> [Entries shown]
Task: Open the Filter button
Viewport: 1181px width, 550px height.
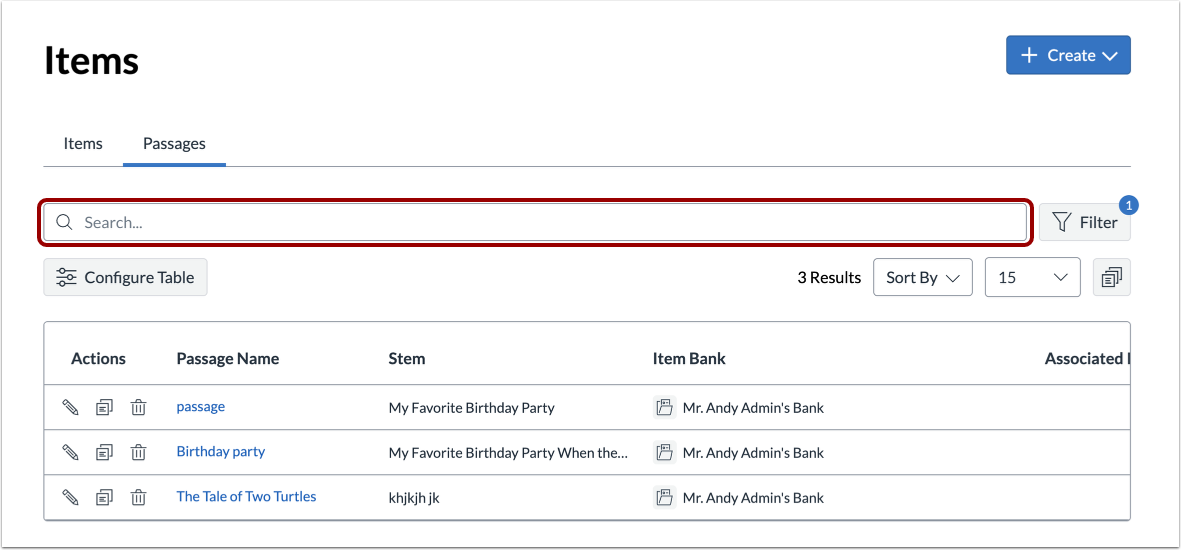Action: click(1085, 223)
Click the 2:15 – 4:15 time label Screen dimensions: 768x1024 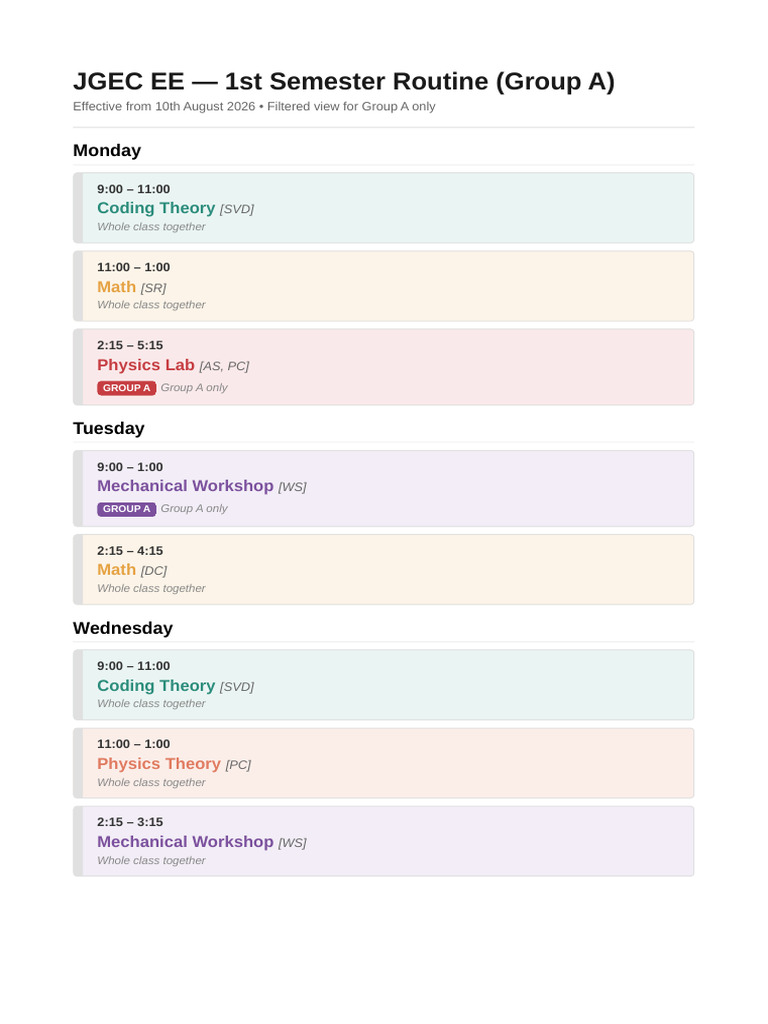click(130, 551)
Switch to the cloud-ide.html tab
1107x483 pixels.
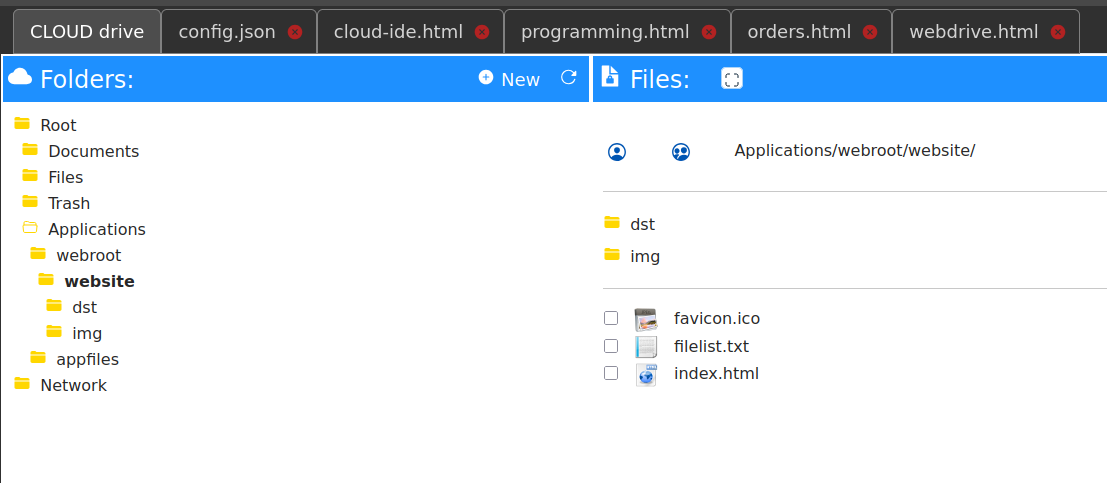(397, 32)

> [Problem to work on] Convert the lines of the entries from the line containing "Switch to the cloud-ide.html tab" through the end of the entries, both included, into a Markdown table with the columns No. and Text. Skip blank lines and leave the pictures out.

> [Correct output]
| No. | Text |
|---|---|
| 1 | Switch to the cloud-ide.html tab |
| 2 | 1107x483 pixels. |
| 3 | (397, 32) |